Film Reviews

Head (1968)

“What you have seen you must believe if you can… if you can…”

Second Screening. Criterion DVD. My bedroom. Allow me to utter my sheer shock and surprise at my own rating, for which I take full responsibility. For those who wish not to travel down the lane of wishful nostalgia, stop now. For I remember when I saw the old Monkees reruns on Nick at Nite, and then saw Val Kilmer wear a Monkees T-Shirt in Real Genius (1985) and knowing I was the only person under the age of forty who understood the power and glory of the Pre-Fab Four. Much to my consternation, I did not like Head (1968) when I saw it on the Encore channel in the early 90's, but that was most likely because of the permanent crop, non-sensical whimsy skit structure (pre-Groundlings, pre-Monty, etc.) and the horrible monaural. But when the soundtrack came out in 1994 and I bought it as a Monkees completionism, I have to say I did not remember and was enraptured by Purpoise Song and as the CD turned, Circle Sky blew me away. How was it possible this song came out the same year as Helter Skelter and no one noticed it? It remains one of my favorites to this day. But still, I avoided Head (the CD had a faux chrome cover so when you stared into it, it was vaguely a mirror = so you could see your own... head. These guys...
•••••
Exercise instructions
1 – Summarize the review of Head (1968) in two sentences.
2 – Answer these questions about the review of Head (1968):
(a) Where did the second screening take place?
(b) Which actor wore a Monkees T-shirt, and in what film?
(c) In what year did the soundtrack come out?
3 – Write the next part of the review of Head (1968), picking up from its last sentence.

Entries supplied
•••••
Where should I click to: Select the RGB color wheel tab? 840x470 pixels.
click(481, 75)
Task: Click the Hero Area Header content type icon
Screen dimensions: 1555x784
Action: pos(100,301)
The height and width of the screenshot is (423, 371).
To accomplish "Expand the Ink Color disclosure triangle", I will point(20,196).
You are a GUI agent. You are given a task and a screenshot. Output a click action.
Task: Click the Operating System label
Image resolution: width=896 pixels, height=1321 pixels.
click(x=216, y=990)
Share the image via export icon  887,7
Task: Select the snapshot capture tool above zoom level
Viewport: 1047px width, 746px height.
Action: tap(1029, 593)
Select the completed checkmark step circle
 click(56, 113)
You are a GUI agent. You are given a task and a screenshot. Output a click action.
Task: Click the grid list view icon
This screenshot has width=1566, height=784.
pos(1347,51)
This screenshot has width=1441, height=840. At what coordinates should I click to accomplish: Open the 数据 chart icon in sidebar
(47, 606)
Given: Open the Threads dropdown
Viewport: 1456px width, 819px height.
•••••
Exercise results
1 – On a second screening of Head (1968), on Criterion DVD, the reviewer is shocked by their own rating and recalls loving the Monkees through Nick at Nite reruns and a Monkees T-shirt worn by Val Kilmer in Real Genius (1985). They disliked the film when they saw it on the Encore channel in the early '90s, likely because of its permanent crop, nonsensical skit structure and monaural sound, but the 1994 soundtrack CD enraptured them with Purpoise Song and Circle Sky.

2 –
(a) In the reviewer's bedroom.
(b) Val Kilmer, in Real Genius (1985).
(c) 1994.

3 –
So when Criterion, of all platforms, put out this failure of a film, I didn't even give it a chance. I finally wasted my money on the package BBS story because I wanted to give Jack Nicolson and Bob Rafealson a chance (besides Head, they failed with me). By this time I had already seen the forty year anniversary Monkee Doc and the made for TV film that documented the struggle the group had in trying to be taken seriously. It all seemed cruel. Mickey Dolenz once defended the band from the criticism that they didn't play on their own songs by saying "The Beatles didn't even play on their own songs..." which was only true if you counted the orchestra in Sgt. Pepper or the violins in Eleanor Rigby - but he had a point. By the time Pet Sounds came out, The Beach Boys were incapable of creating what Brian Wilson wanted not just in the studio, but on tour as well. The Wrecking Crew, that melodious model of music, did that for them. And for Phil Spector. And for a thousand other bands and artists, including Neil Diamond.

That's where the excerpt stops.